PROBLEM DESCRIPTION. Retype the entries below exactly, dropping the images.
(Beginning of RECORDS FOR PROCESSING)
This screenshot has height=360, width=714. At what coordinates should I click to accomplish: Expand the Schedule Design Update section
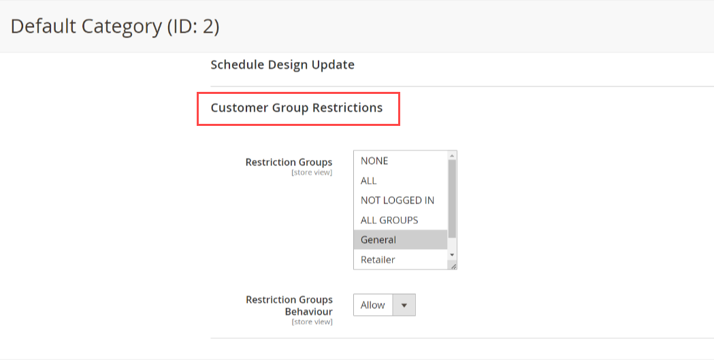tap(282, 65)
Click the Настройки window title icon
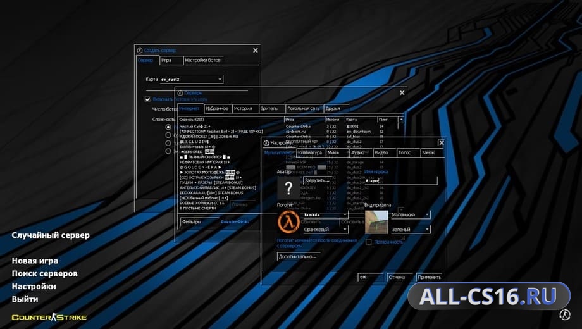 point(266,143)
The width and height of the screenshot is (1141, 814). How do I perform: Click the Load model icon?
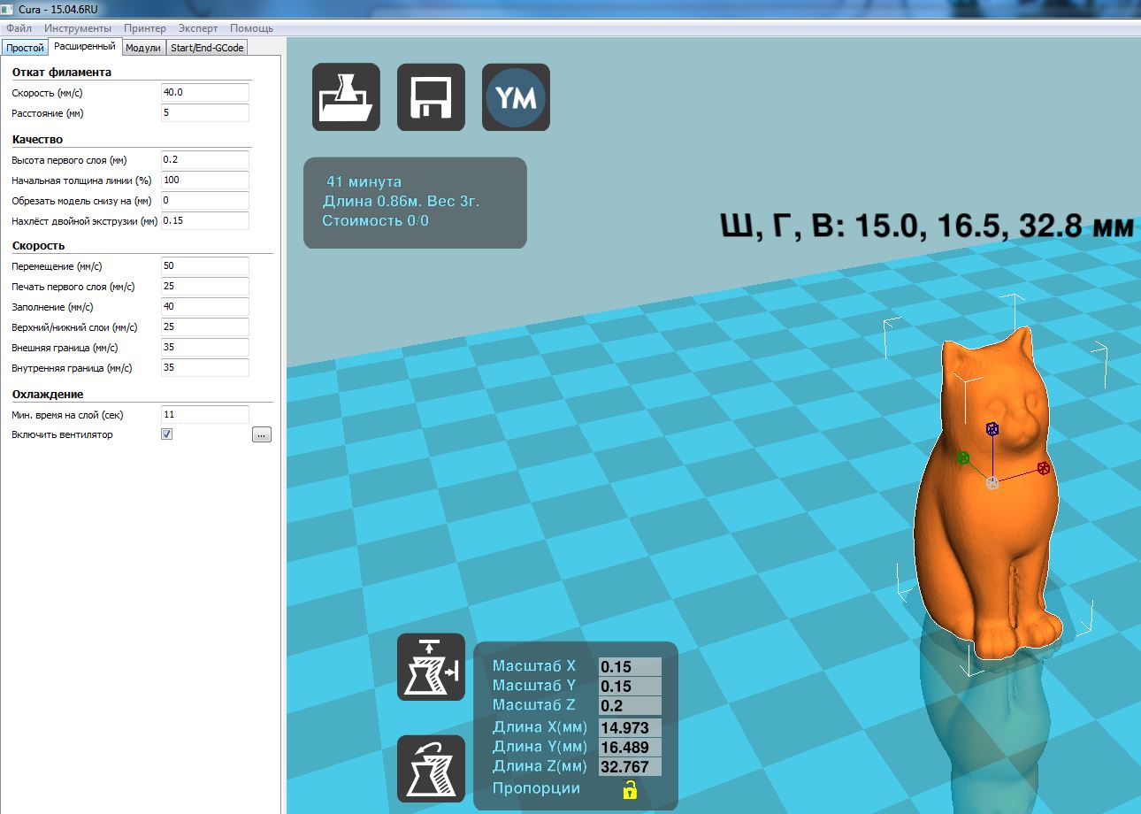click(346, 97)
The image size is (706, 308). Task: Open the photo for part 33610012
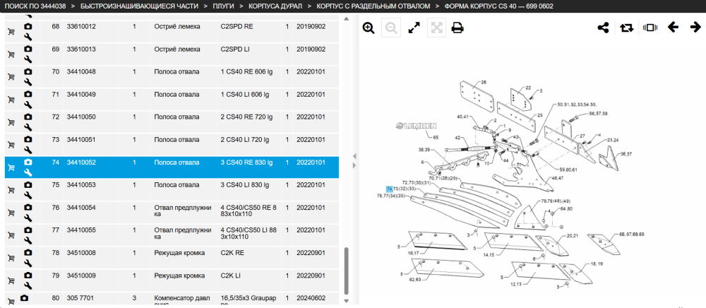click(28, 26)
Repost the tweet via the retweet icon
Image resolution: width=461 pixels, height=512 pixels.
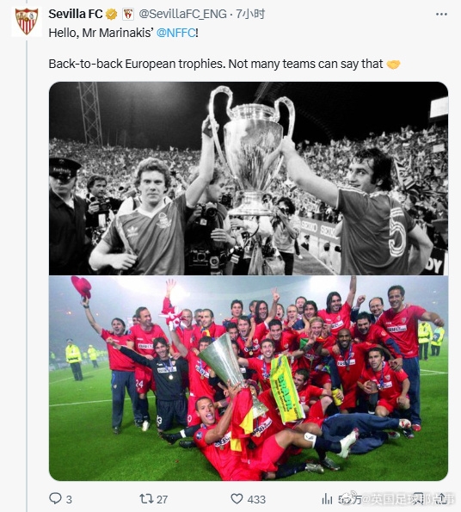click(146, 498)
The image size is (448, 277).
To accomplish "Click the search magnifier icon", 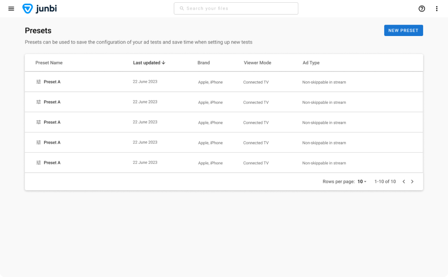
(End of RECORDS FOR PROCESSING)
OUTPUT OF THE EXERCISE.
This screenshot has height=360, width=714. At what coordinates should I click to accomplish: Expand the Schedule Design Update section
tap(282, 65)
Click the Настройки window title icon
 point(266,143)
The width and height of the screenshot is (1141, 814). How do I perform: Click the Load model icon?
click(346, 97)
The image size is (706, 308). Task: Open the photo for part 33610012
click(28, 26)
Repost the tweet via the retweet icon
Image resolution: width=461 pixels, height=512 pixels.
click(146, 498)
The image size is (448, 277).
To accomplish "Click the search magnifier icon", 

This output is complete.